It's a basic Chinese restaurant in the current New Orleans style--which is to say the style of 1990 in New York or San Francisco. The catalog-like menu lists every standard dish you've heard of, but nothing really ambitious. It ends with some attractively-priced complete dinner specials.
The original occupant of this restaurant, in the 1970s, was Andy Tsai's Dragon's Garden, a groundbreaker for Chinese food in New Orleans. It introduced local eaters to hot and sour soup, Peking duck, spicy Szechuan and Mandarin cooking, and a gourmet style. Until that time most Chinese restaurants here were Americanized Cantonese. This was the best Chinese restaurant in town until Andy sold it, after which it declined for decades.
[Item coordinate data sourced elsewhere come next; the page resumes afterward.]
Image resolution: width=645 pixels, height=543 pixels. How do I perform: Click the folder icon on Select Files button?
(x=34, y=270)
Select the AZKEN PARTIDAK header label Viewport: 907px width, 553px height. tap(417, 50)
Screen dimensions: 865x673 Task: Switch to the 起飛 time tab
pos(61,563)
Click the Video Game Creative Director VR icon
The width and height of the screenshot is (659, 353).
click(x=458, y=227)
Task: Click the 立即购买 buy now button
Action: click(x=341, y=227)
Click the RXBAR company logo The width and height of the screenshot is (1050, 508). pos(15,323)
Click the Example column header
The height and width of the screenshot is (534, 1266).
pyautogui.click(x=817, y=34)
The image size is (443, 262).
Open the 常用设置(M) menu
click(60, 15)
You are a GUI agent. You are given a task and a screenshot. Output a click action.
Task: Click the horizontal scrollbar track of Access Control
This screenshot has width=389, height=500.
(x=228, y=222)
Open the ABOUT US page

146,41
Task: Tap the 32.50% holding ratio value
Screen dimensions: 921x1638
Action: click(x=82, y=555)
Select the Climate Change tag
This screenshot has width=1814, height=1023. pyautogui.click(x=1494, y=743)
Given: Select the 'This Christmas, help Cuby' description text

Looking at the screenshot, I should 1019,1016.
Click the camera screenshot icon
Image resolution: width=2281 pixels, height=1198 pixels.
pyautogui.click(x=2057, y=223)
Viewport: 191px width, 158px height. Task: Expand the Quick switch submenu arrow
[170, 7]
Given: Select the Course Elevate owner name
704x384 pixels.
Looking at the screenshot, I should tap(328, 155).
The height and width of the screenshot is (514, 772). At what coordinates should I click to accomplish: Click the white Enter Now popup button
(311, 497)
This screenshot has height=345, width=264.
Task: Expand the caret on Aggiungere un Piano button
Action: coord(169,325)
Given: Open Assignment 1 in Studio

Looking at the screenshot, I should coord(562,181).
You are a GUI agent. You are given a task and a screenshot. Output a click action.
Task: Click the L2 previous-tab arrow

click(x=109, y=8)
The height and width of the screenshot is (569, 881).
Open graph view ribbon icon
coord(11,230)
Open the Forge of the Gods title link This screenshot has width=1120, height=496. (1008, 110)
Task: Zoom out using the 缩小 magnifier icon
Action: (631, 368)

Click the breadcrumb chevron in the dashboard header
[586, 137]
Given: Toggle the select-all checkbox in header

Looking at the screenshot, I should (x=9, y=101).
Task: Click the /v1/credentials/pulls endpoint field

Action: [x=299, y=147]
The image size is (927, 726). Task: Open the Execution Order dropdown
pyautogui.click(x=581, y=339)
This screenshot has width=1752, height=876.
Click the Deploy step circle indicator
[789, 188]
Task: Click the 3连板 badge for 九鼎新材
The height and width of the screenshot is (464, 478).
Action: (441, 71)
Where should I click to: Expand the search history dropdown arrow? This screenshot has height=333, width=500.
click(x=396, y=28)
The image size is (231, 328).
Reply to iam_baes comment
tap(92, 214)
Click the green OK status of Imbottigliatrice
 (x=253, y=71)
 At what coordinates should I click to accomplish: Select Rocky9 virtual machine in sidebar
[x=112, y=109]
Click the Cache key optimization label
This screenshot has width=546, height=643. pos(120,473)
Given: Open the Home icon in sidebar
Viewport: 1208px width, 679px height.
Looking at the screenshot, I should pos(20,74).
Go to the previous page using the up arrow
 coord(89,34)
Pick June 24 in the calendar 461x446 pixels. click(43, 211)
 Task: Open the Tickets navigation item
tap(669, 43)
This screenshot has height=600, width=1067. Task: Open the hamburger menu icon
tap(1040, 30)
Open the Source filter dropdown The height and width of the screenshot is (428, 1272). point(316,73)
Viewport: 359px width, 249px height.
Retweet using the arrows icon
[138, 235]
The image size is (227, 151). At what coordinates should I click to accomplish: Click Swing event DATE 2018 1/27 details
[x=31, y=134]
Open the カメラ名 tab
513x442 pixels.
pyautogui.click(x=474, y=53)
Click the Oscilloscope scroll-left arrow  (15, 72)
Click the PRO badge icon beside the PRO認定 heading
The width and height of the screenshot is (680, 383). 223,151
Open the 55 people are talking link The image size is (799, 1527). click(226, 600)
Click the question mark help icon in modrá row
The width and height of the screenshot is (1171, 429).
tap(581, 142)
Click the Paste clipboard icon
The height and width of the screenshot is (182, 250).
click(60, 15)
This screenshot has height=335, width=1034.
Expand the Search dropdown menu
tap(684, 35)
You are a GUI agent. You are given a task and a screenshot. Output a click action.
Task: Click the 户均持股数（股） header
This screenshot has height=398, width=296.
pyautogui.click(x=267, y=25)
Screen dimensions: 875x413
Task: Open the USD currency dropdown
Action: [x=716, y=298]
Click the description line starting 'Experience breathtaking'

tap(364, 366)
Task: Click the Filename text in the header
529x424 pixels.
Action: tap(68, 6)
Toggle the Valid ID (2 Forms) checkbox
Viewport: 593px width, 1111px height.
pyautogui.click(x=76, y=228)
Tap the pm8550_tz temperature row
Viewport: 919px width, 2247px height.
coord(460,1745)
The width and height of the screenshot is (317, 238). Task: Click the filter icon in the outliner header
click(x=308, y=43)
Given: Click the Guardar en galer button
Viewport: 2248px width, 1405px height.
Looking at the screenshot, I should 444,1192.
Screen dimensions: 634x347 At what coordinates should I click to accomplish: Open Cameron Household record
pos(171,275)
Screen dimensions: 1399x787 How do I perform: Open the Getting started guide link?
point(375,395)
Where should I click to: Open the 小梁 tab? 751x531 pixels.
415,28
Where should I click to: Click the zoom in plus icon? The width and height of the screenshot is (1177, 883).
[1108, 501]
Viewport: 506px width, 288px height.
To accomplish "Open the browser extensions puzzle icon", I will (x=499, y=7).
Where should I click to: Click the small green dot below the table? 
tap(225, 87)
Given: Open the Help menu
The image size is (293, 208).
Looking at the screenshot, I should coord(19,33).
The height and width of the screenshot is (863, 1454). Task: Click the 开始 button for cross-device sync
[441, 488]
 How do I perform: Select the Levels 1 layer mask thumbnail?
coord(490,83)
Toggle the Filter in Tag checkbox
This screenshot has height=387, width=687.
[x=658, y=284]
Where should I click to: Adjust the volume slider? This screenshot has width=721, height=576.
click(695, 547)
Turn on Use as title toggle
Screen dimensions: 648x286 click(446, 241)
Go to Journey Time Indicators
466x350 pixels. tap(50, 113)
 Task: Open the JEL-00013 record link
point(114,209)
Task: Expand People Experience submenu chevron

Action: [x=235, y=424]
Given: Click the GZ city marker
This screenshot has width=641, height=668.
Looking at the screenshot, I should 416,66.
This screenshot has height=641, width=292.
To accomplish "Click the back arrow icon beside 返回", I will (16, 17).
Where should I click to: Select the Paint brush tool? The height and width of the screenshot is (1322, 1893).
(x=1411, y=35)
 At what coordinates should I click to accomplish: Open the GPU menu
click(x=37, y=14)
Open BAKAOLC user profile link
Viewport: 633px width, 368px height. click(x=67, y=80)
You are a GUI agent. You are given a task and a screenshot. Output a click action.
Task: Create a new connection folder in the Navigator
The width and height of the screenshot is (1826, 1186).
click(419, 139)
The current restaurant took over in 2001, performed a much-needed renovation, and brought the food up--although not to what it was in the glory years.
The dining room on the right as you enter is the handsomest and most comfortable. The decor is classic Chinese, with dark wood, large paintings, and beautiful, unclothed tables. It's just past a sushi bar that has never been in operation when I was dining there. The busy time is at lunch, with a lot of trade from the nearby office buildings. It's pretty quiet at night.
As in all Chinese restaurants, the best way to dine is with a number of people, with a lot of contract among the dishes ordered. Four entrees will serve five or maybe six.